-- Task description --
Starting at the line containing "displaying the rating" and ending at the line containing "coordinates (513, 213).", copy out those lines with "Find the location of" swapped for "Locate the position of" and everything else left as is.

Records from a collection
────────────────

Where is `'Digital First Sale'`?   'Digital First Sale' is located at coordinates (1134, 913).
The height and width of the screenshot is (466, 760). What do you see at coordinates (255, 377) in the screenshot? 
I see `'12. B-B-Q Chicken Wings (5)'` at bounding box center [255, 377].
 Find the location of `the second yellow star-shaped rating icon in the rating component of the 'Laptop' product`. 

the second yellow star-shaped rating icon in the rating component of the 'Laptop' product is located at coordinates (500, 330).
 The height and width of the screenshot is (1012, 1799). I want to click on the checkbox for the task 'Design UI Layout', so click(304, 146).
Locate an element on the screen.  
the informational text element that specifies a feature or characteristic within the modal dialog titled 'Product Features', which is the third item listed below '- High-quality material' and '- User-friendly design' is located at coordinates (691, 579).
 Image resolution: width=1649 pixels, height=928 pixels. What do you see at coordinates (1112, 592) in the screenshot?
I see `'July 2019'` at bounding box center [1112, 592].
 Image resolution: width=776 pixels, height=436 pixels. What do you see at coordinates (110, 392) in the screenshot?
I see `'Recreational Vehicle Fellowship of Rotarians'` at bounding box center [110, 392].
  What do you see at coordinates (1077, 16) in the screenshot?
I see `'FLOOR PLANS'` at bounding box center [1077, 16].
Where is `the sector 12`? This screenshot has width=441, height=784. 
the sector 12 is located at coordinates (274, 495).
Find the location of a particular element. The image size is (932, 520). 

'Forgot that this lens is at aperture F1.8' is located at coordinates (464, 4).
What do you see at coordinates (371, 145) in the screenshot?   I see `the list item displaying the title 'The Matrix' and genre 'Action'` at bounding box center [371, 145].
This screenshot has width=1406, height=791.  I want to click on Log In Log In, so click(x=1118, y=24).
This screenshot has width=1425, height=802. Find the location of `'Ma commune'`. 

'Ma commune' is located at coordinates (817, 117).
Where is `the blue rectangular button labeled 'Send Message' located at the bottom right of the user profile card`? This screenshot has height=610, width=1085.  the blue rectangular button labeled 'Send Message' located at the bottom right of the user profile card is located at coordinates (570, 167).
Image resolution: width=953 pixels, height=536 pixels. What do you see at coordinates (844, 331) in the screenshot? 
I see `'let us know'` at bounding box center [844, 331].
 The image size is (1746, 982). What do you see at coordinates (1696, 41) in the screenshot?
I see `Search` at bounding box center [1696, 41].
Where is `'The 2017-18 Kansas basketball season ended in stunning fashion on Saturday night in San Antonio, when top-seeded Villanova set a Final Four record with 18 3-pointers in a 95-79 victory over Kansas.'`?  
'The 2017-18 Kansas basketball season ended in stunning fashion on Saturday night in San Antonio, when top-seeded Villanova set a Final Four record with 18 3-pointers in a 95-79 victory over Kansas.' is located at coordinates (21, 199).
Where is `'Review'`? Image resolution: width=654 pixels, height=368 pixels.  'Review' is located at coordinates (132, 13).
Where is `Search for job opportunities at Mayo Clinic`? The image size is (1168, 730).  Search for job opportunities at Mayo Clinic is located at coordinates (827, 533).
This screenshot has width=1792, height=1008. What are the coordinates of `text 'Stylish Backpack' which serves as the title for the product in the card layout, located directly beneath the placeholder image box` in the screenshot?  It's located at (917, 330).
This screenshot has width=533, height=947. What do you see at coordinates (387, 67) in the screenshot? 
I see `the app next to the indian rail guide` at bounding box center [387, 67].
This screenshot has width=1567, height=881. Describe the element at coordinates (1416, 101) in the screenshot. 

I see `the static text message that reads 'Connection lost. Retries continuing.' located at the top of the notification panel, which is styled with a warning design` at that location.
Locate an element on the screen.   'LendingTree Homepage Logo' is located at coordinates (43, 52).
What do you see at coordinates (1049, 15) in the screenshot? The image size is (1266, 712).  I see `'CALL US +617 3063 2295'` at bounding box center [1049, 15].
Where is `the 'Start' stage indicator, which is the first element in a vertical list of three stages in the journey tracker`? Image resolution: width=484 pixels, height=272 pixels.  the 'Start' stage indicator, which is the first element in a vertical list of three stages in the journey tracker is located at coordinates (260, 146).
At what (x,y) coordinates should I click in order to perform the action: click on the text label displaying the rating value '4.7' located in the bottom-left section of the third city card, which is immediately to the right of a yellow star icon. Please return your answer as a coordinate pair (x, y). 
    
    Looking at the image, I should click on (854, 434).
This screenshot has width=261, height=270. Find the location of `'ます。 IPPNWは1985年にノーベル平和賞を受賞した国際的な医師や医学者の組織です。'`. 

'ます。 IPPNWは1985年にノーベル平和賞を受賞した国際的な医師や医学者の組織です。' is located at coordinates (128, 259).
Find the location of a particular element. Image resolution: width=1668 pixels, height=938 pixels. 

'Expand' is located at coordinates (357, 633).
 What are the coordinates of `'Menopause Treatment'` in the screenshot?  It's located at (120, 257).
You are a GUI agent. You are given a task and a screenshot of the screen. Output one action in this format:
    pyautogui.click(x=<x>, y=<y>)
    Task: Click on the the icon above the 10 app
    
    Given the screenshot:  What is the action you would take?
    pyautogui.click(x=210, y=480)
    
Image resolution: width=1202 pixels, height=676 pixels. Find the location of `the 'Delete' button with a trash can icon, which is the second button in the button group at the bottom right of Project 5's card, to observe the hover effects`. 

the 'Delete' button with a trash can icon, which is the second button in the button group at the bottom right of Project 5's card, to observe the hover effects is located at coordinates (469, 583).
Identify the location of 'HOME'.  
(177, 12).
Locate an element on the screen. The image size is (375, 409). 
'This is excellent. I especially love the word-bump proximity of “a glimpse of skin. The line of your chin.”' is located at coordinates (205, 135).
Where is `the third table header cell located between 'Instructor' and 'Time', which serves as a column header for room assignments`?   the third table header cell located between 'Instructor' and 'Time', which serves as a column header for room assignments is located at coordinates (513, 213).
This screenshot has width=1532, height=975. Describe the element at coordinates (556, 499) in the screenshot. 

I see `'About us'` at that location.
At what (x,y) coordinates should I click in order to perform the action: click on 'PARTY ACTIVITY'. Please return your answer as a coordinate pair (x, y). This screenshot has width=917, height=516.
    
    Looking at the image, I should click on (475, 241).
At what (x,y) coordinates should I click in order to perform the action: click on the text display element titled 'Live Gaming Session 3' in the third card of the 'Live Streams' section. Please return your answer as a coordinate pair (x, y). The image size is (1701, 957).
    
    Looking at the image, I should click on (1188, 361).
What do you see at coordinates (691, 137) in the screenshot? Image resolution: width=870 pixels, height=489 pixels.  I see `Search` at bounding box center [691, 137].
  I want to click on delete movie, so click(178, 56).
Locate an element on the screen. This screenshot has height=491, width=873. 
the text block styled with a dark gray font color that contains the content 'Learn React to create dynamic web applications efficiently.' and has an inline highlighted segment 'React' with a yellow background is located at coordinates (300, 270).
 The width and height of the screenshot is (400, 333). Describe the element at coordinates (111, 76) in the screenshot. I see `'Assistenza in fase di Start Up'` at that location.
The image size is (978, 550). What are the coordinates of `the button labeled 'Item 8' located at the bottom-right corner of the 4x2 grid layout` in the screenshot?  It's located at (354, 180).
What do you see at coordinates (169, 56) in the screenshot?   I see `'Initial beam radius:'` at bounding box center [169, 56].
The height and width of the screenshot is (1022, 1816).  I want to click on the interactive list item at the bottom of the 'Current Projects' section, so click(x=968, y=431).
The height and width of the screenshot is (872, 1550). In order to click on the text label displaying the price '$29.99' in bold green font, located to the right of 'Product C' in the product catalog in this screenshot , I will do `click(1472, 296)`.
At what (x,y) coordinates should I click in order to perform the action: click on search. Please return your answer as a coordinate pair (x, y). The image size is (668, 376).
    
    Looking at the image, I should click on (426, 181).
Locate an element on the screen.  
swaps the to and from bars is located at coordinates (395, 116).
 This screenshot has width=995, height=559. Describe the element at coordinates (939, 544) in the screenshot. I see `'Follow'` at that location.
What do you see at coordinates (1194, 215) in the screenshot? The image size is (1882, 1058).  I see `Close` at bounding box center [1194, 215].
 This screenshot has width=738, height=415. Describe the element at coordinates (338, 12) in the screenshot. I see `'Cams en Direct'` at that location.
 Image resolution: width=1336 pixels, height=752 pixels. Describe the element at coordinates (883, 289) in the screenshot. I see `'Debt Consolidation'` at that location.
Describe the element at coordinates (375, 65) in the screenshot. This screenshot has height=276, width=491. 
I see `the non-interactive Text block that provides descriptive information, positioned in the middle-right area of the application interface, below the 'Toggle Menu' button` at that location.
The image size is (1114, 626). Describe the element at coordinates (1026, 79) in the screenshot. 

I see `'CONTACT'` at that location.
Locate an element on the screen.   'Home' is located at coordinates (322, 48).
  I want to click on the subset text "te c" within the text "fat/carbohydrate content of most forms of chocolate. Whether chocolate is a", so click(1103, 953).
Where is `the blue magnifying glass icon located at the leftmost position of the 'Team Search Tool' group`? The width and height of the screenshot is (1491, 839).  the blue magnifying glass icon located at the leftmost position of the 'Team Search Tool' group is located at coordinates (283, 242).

────────────────

-- Answer to this task --
At what (x,y) coordinates should I click in order to perform the action: click on the text label displaying the rating value '4.7' located in the bottom-left section of the third city card, which is immediately to the right of a yellow star icon. Please return your answer as a coordinate pair (x, y). 
    
    Looking at the image, I should click on (854, 434).
This screenshot has width=261, height=270. Locate the position of `'ます。 IPPNWは1985年にノーベル平和賞を受賞した国際的な医師や医学者の組織です。'`. 

'ます。 IPPNWは1985年にノーベル平和賞を受賞した国際的な医師や医学者の組織です。' is located at coordinates (128, 259).
Locate the position of a particular element. Image resolution: width=1668 pixels, height=938 pixels. 

'Expand' is located at coordinates (357, 633).
 What are the coordinates of `'Menopause Treatment'` in the screenshot?  It's located at (120, 257).
You are a GUI agent. You are given a task and a screenshot of the screen. Output one action in this format:
    pyautogui.click(x=<x>, y=<y>)
    Task: Click on the the icon above the 10 app
    
    Given the screenshot:  What is the action you would take?
    pyautogui.click(x=210, y=480)
    
Image resolution: width=1202 pixels, height=676 pixels. Locate the position of `the 'Delete' button with a trash can icon, which is the second button in the button group at the bottom right of Project 5's card, to observe the hover effects`. 

the 'Delete' button with a trash can icon, which is the second button in the button group at the bottom right of Project 5's card, to observe the hover effects is located at coordinates (469, 583).
Identify the location of 'HOME'.  
(177, 12).
Locate an element on the screen. The image size is (375, 409). 
'This is excellent. I especially love the word-bump proximity of “a glimpse of skin. The line of your chin.”' is located at coordinates (205, 135).
Where is `the third table header cell located between 'Instructor' and 'Time', which serves as a column header for room assignments`?   the third table header cell located between 'Instructor' and 'Time', which serves as a column header for room assignments is located at coordinates (513, 213).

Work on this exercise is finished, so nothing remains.